Exercise materials |
==================================================
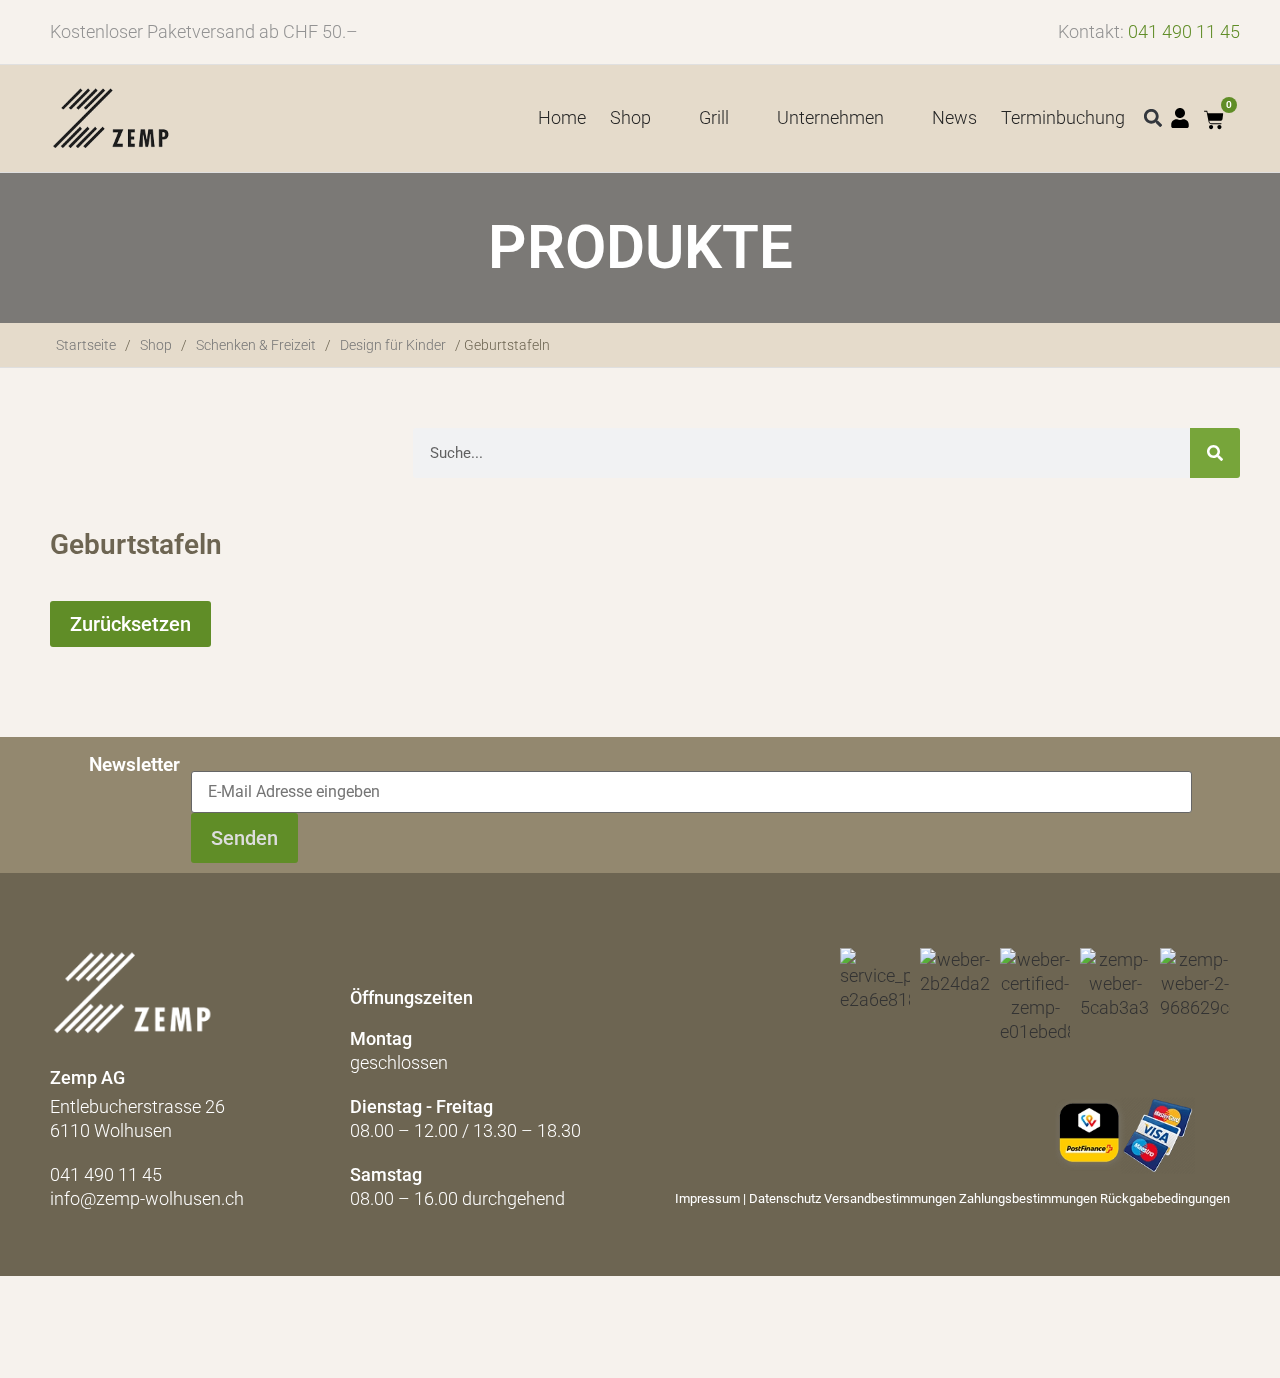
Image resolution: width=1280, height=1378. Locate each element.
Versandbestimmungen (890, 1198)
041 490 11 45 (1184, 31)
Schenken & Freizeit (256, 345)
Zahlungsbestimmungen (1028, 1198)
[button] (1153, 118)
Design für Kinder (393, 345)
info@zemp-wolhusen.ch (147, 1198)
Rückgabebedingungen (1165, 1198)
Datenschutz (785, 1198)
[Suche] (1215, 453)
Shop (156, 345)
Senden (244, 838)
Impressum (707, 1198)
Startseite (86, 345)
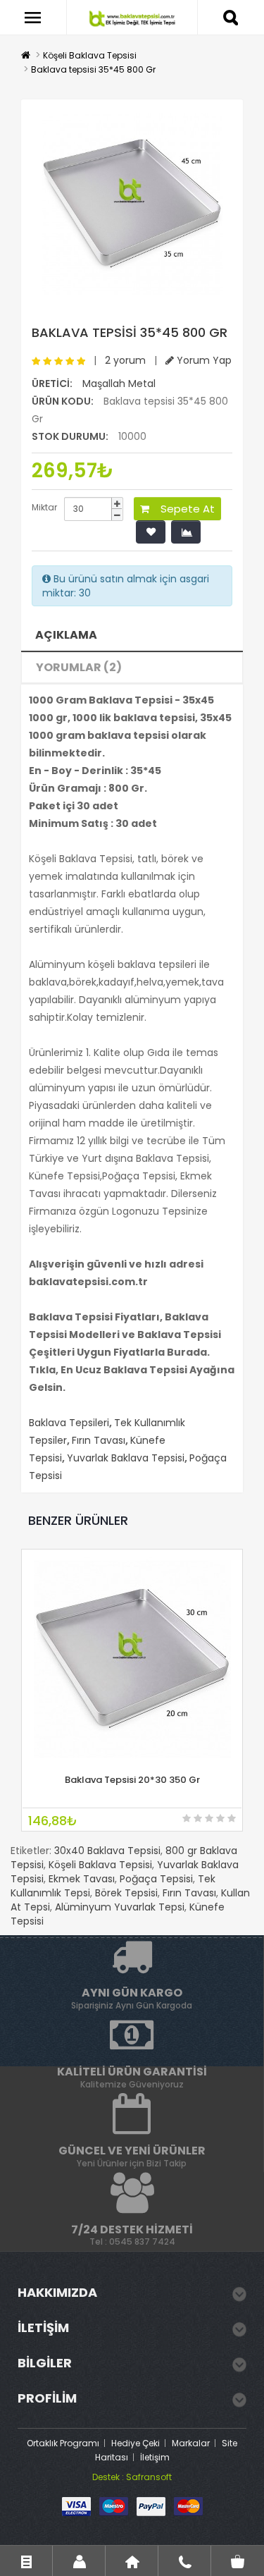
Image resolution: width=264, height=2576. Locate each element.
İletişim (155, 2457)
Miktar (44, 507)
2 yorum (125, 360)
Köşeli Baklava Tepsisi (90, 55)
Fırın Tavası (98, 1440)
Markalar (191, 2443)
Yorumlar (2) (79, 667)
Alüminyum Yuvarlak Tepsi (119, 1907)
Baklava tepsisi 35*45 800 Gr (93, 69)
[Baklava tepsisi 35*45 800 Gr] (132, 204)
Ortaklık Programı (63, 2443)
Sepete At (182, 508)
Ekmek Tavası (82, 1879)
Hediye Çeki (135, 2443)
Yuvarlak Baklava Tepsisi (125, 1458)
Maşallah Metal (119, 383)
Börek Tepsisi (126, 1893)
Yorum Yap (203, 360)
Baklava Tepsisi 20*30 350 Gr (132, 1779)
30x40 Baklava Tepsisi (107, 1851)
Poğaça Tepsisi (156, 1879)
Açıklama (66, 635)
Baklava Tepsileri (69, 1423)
==================================================
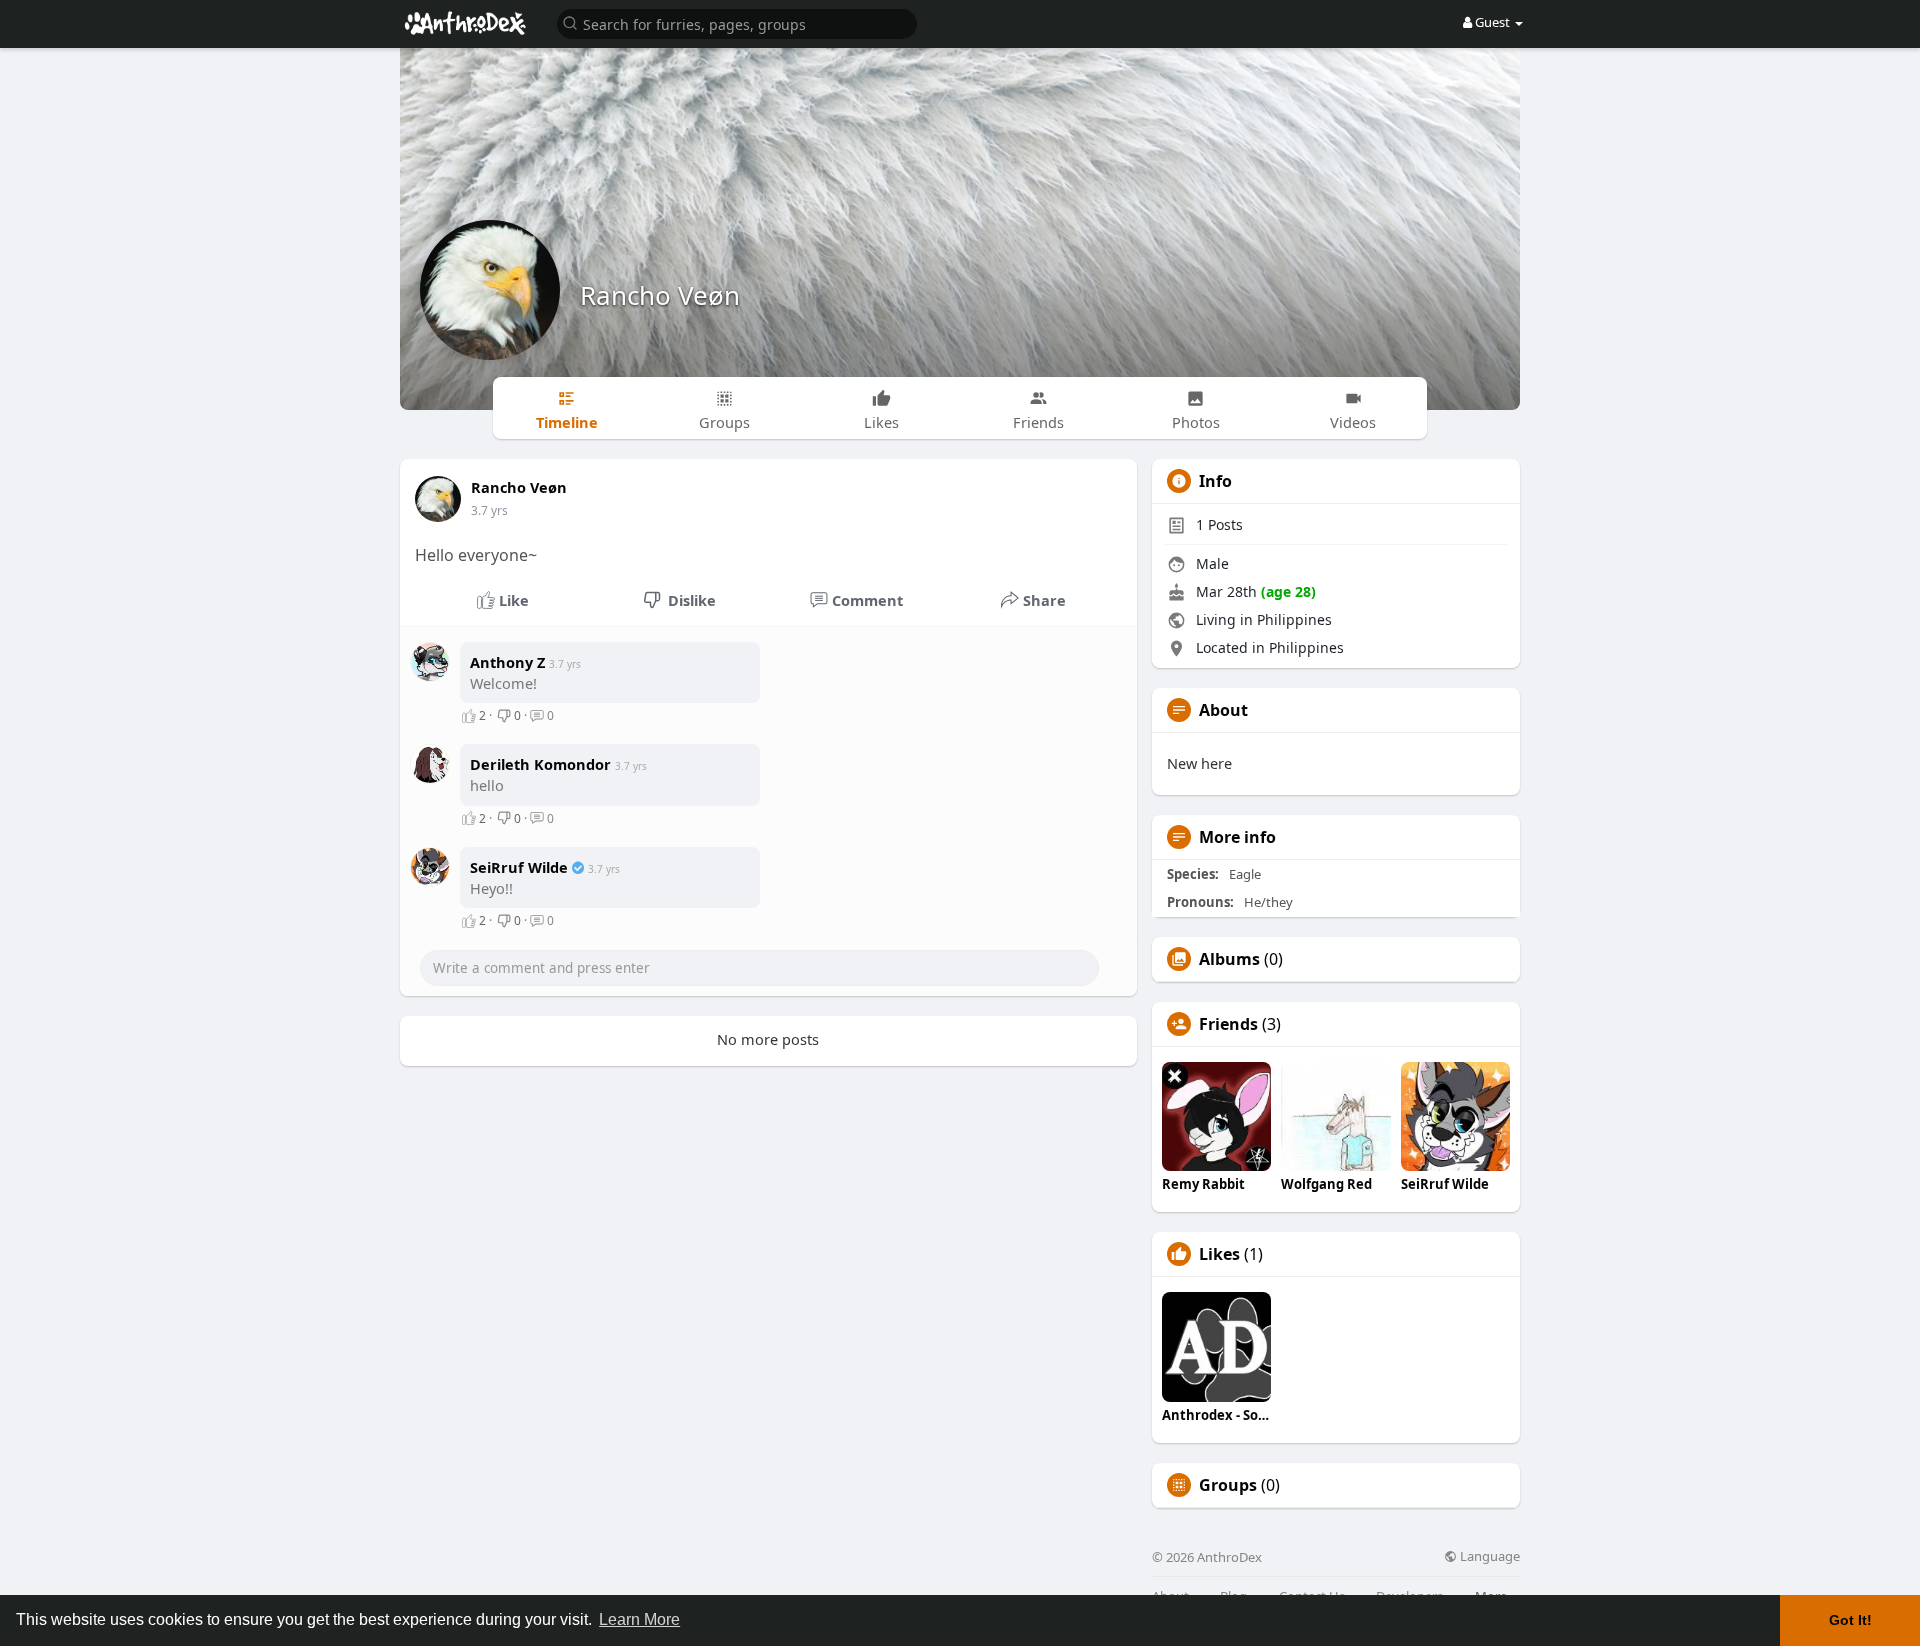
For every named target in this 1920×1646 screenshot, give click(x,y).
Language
==================================================
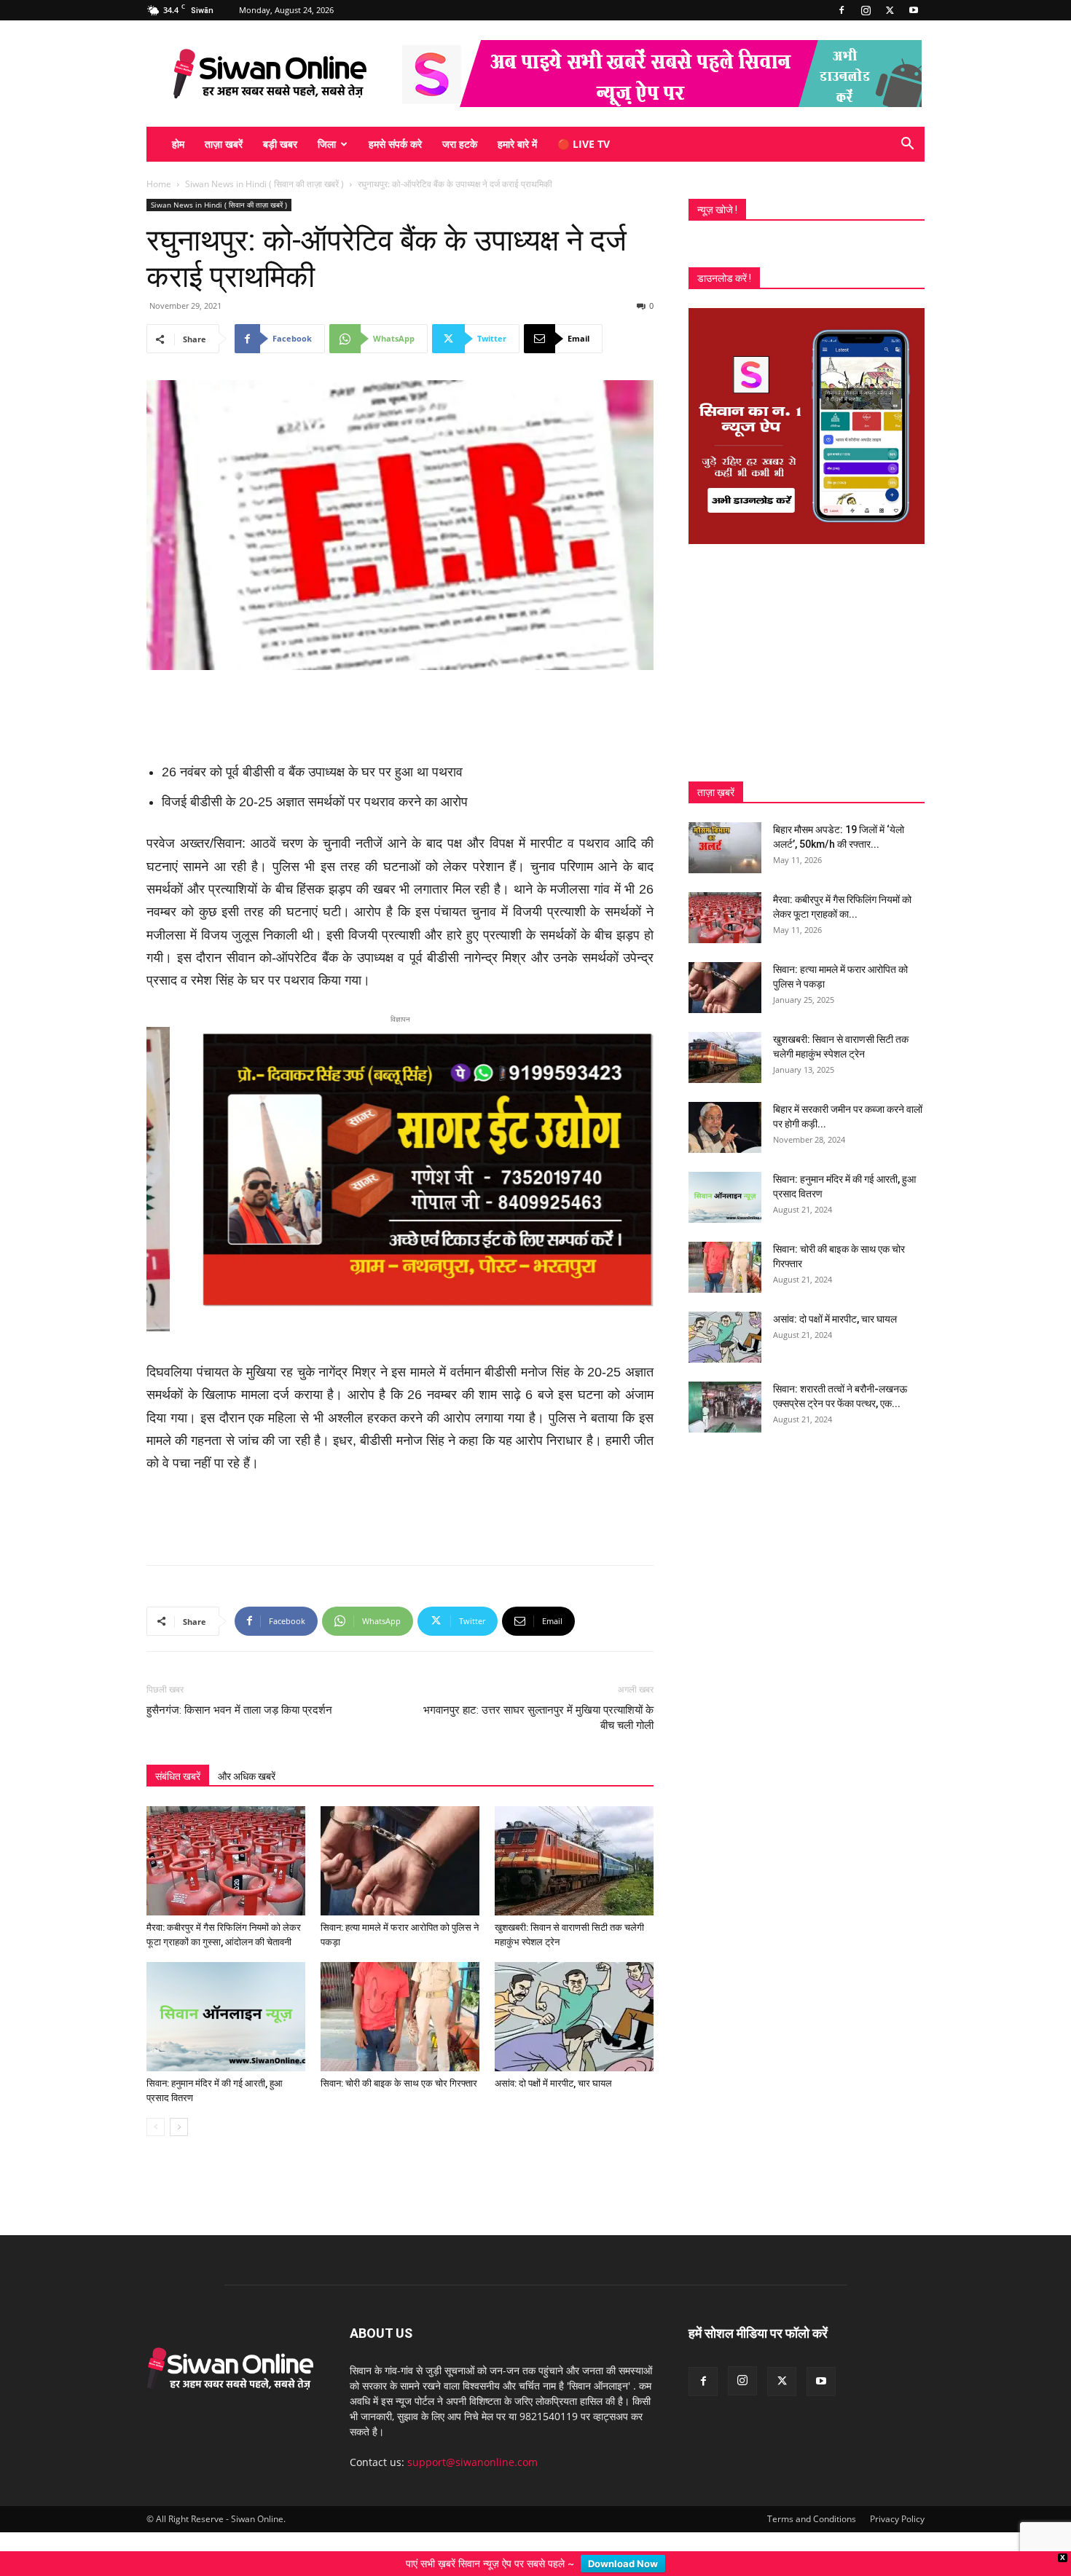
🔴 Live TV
==================================================
Exercise | Convert everything from the line containing "Image resolution: width=1280, height=1378." down to the line containing "Börek Tepsisi (126, 1893)", both included, into a Markdown table with the columns "Row" and "Line", skipping blank lines. Leave the pictures out of the table.

The answer |
| Row | Line |
|---|---|
| 1 | Image resolution: width=1280, height=1378. Locate each element. |
| 2 | Versandbestimmungen (890, 1198) |
| 3 | 041 490 11 45 (1184, 31) |
| 4 | Schenken & Freizeit (256, 345) |
| 5 | Zahlungsbestimmungen (1028, 1198) |
| 6 | [button] (1153, 118) |
| 7 | Design für Kinder (393, 345) |
| 8 | info@zemp-wolhusen.ch (147, 1198) |
| 9 | Rückgabebedingungen (1165, 1198) |
| 10 | Datenschutz (785, 1198) |
| 11 | [Suche] (1215, 453) |
| 12 | Shop (156, 345) |
| 13 | Senden (244, 838) |
| 14 | Impressum (707, 1198) |
| 15 | Startseite (86, 345) |
| 16 | Image resolution: width=264, height=2576. Locate each element. |
| 17 | İletişim (155, 2457) |
| 18 | Miktar (44, 507) |
| 19 | 2 yorum (125, 360) |
| 20 | Köşeli Baklava Tepsisi (90, 55) |
| 21 | Fırın Tavası (98, 1440) |
| 22 | Markalar (191, 2443) |
| 23 | Yorumlar (2) (79, 667) |
| 24 | Alüminyum Yuvarlak Tepsi (119, 1907) |
| 25 | Baklava tepsisi 35*45 800 Gr (93, 69) |
| 26 | [Baklava tepsisi 35*45 800 Gr] (132, 204) |
| 27 | Ortaklık Programı (63, 2443) |
| 28 | Sepete At (182, 508) |
| 29 | Ekmek Tavası (82, 1879) |
| 30 | Hediye Çeki (135, 2443) |
| 31 | Yuvarlak Baklava Tepsisi (125, 1458) |
| 32 | Maşallah Metal (119, 383) |
| 33 | Börek Tepsisi (126, 1893) |